Da Marco Pannella (h4:00) al decimo giorno di sciopero totale fame e sete: obiettivo Amnistia Giustizia Legalità oggi prende forma istituzionale in quanto Lista a fronte del caos assoluto della “legislazione” in corso

Roma, 20 dicembre 2012 – IL PUNTO DELLA SITUAZIONE ALLE ORE 4 DI STAMANE…

Da Marco Pannella: 

Intanto comunico che lo sblocco e riattivazione dell’attività renale sembrano avviate a realizzarsi, con i 400 cc circa di diuresi che ho prodotto in queste ore. 

Come viene compreso e auspicato da aiuto che mi muove, commuove, e radica, porto avanti lo sciopero di fame e sete, anche grazie alle espressioni di affermazione di dialogità nonviolenta, di ri-conoscenza come quelle che ho ritenuto dovute ad un comportamento del Presidente Monti e ora al sostegno popolare dell’online di queste ore, come ad esempio, l’assunzione di 50 cl. di spremuta di mandarino

Per quanto mi riguarda sono state e sono determinanti le esplicite esortazioni al “non mollare” l’obiettivo di anni di lotta (e giammai di protesta) a fronte del dolce riflesso di mollarla per evitare  i miei rischi individuali ;-).

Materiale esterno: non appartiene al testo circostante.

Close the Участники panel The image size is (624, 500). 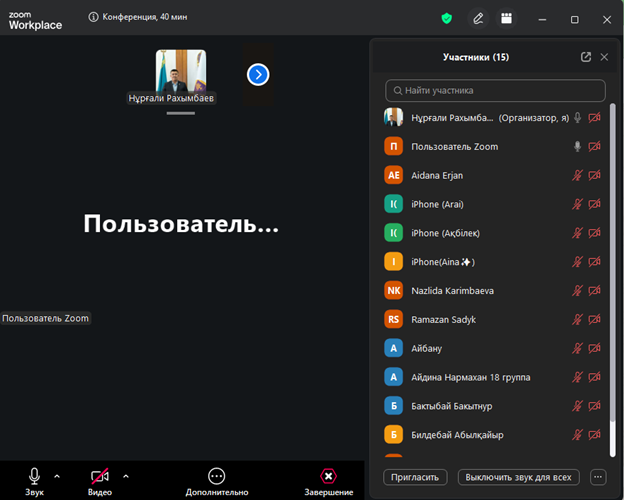point(604,57)
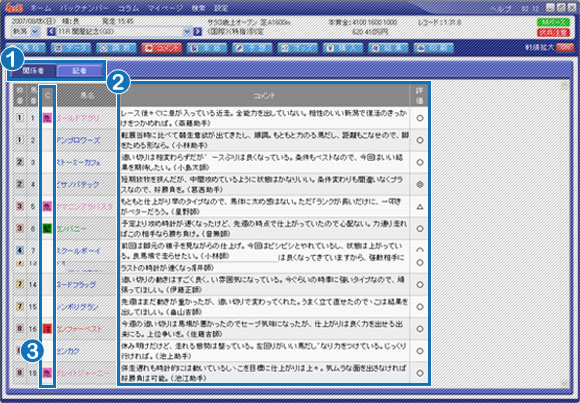Click the red コメント toolbar button
The width and height of the screenshot is (580, 403).
pyautogui.click(x=162, y=48)
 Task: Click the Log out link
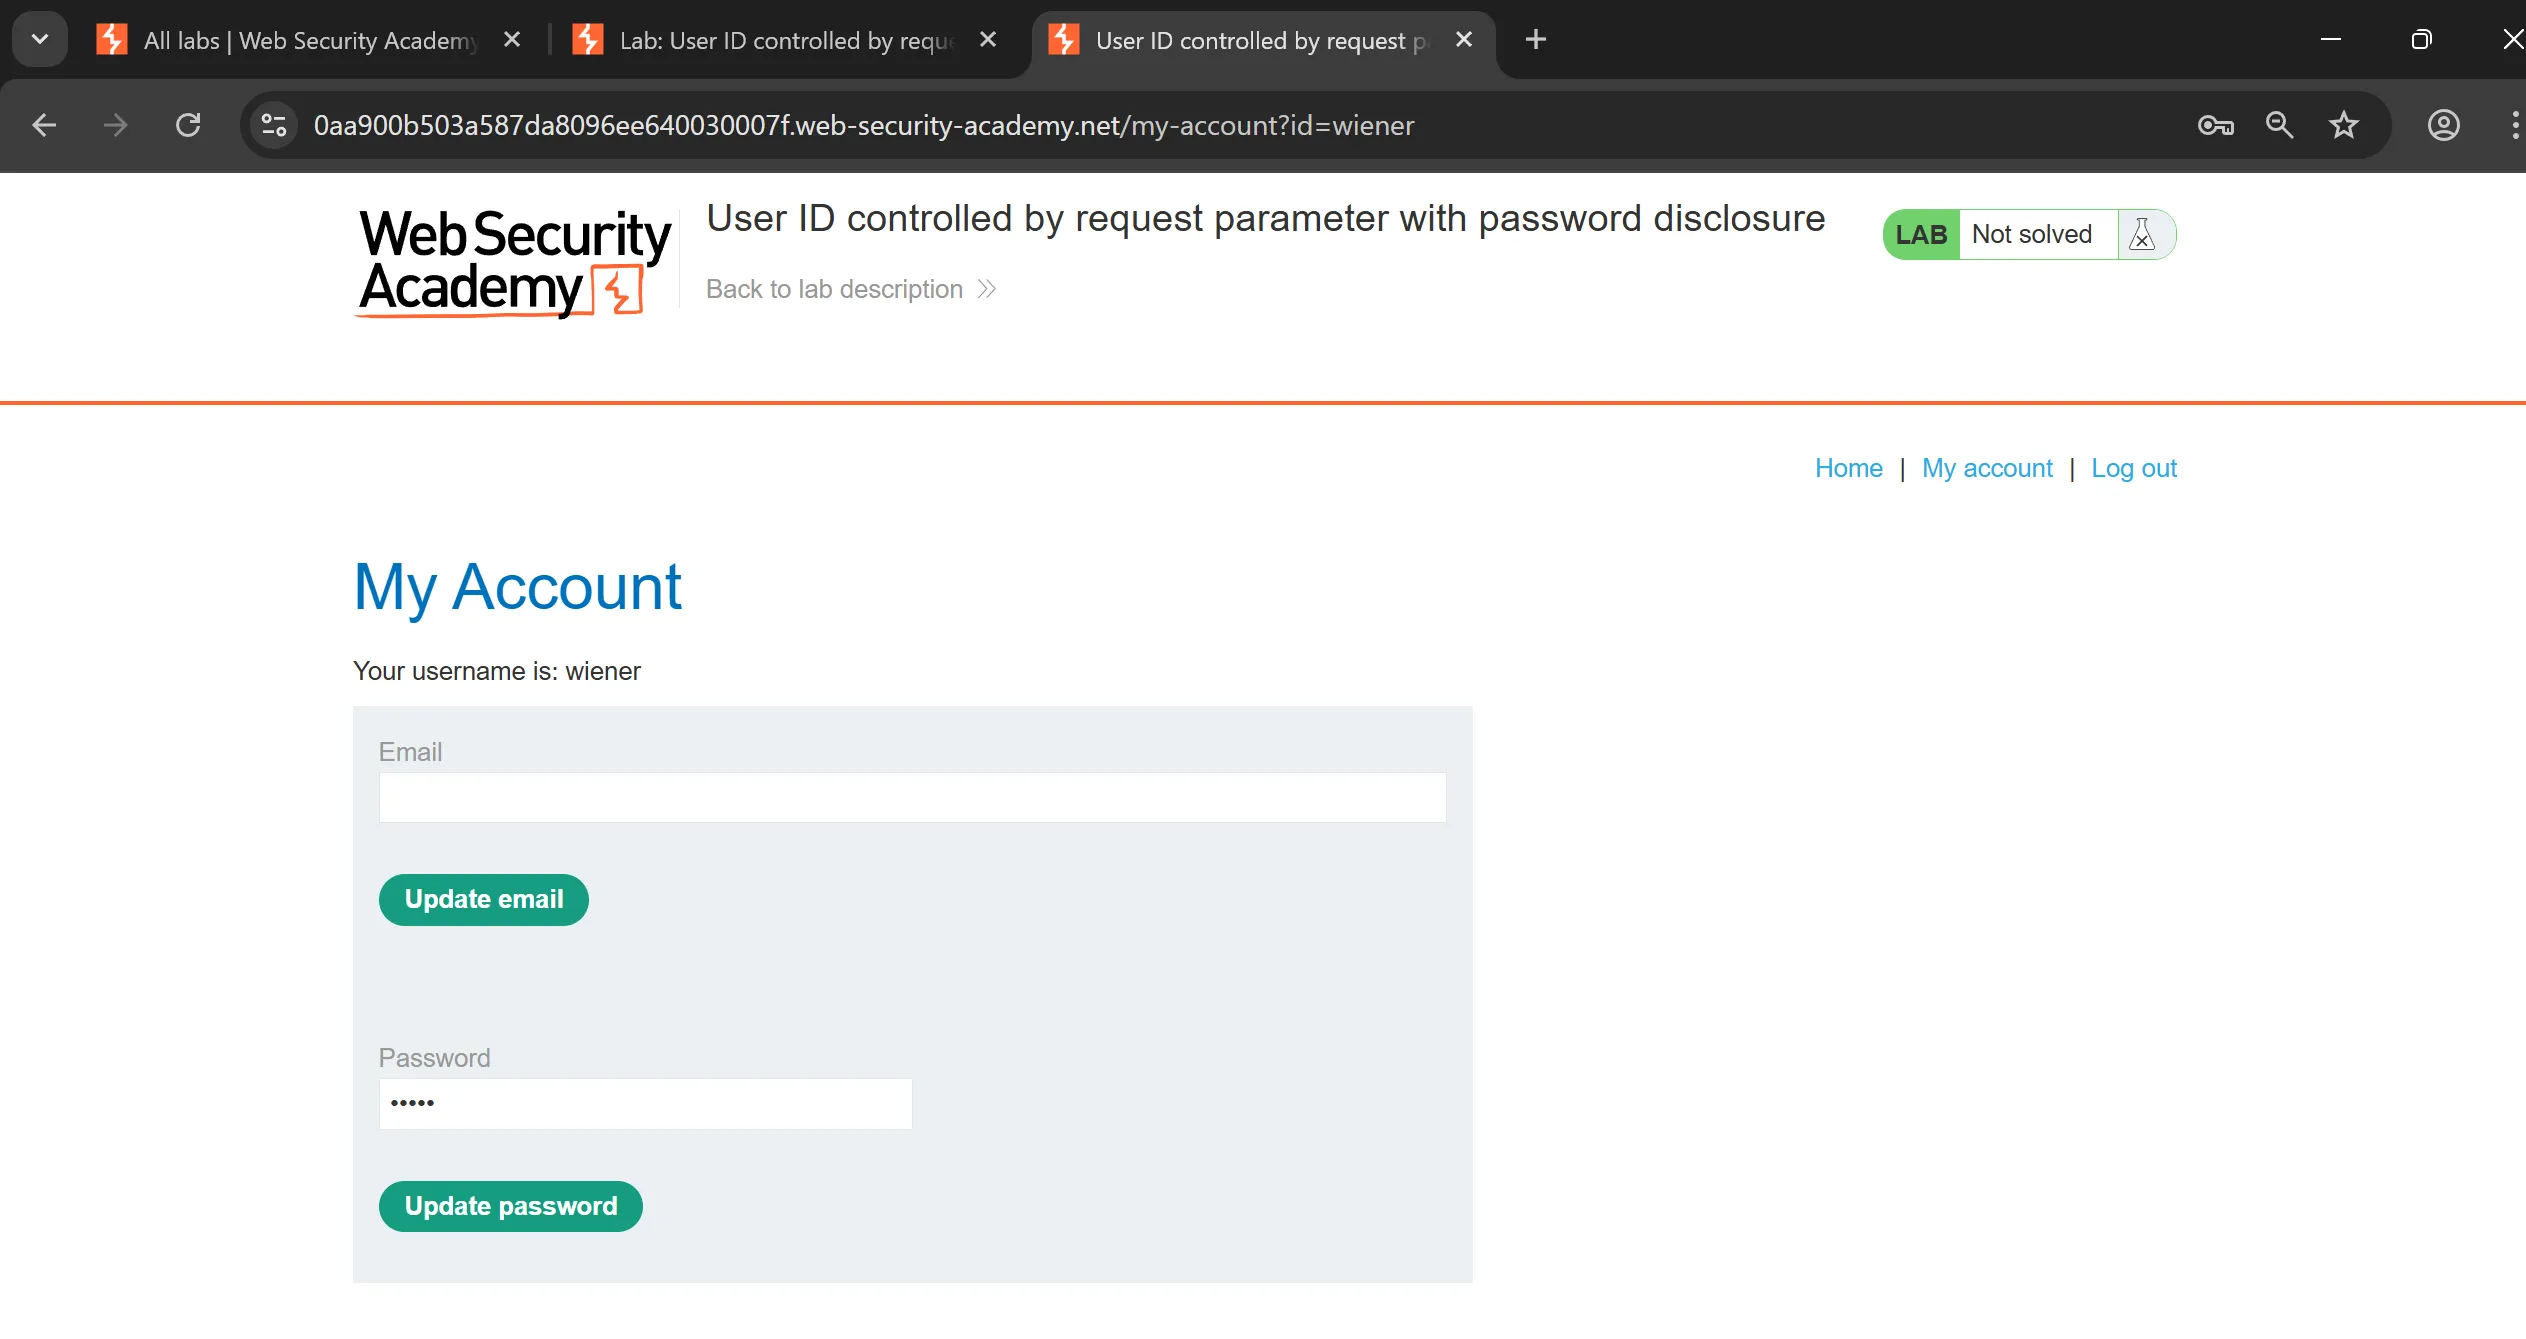click(2133, 468)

Quindi confermo lo sciopero di fame e sete in corso per l’obiettivo  “Amnistia”, Diritto e Legalità. Che oggi prende forma istituzionale in quanto Lista che ci è sembrato l’unico formale tentativo da fare a fronte del caos assoluto della “legislazione” in corso di annientamento di ogni residua norma legislativa e forma democratica.

L’obiettivo della realizzazione e della esistenza della Lista è quello di queste ore che proponiamo a noi tutti, grazie all’apporto per me illuminante e determinante delle disponibilità finora già pervenute per questo fine.

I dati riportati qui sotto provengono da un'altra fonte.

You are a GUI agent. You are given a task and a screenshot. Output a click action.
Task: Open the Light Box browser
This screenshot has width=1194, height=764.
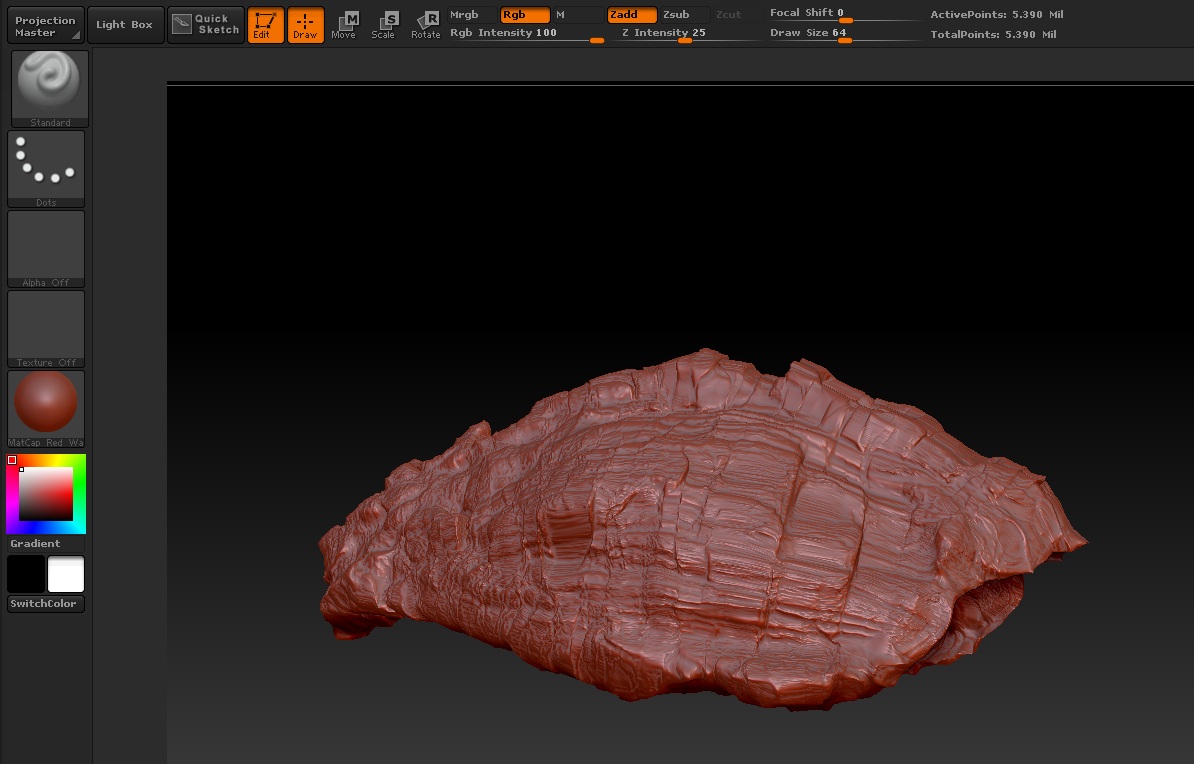pos(125,25)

Nel concorso gli spesso silenziosi ma inequivoci cori di questo dolce tsunami di “non possumus” c’è invece l’afflato del ‘puoi Marco/possiamo/dobbiamo’ che mi esplodono dentro come evidenza del confermare, continuare anziché rassegnarmi al fronte del ‘non farci preoccupare’, rispondo per e con amore: “non dobbiamo pre-occuparci ma occuparci adesso e assicurare l’esistenza dell’obiettivo della nostra lotta”. E, gli eventi medici e terapeutici che sembrano affermarsi in queste ore di pre-alba, mi sembrano di buon auspicio. E saluto come una poderosa magnifica iniezione quelle in particolare di Giorgio Albertazzi, dell’ispettore Generale dei cappellani delle carceri, Don Virgilio Balducchi e le straordinarie forze anche ecclesiastiche che con dalla Lucania di nuovo mi ha rianimato in queste ore con la parola e l’opera di Agostino Superbo, Eminenza e, dalla Liguria e dalla padania,  con i moniti di Don Andrea Gallo  e quelli di Don Mazzi, gli Enzo Bianchi o, ‘in primis’, l’opera di Paolo Prodi…

Aho’, si avvicina l’alba, dobbiamo adesso cercare di esprimerci operativamente. Quindi stop, baci, auguri.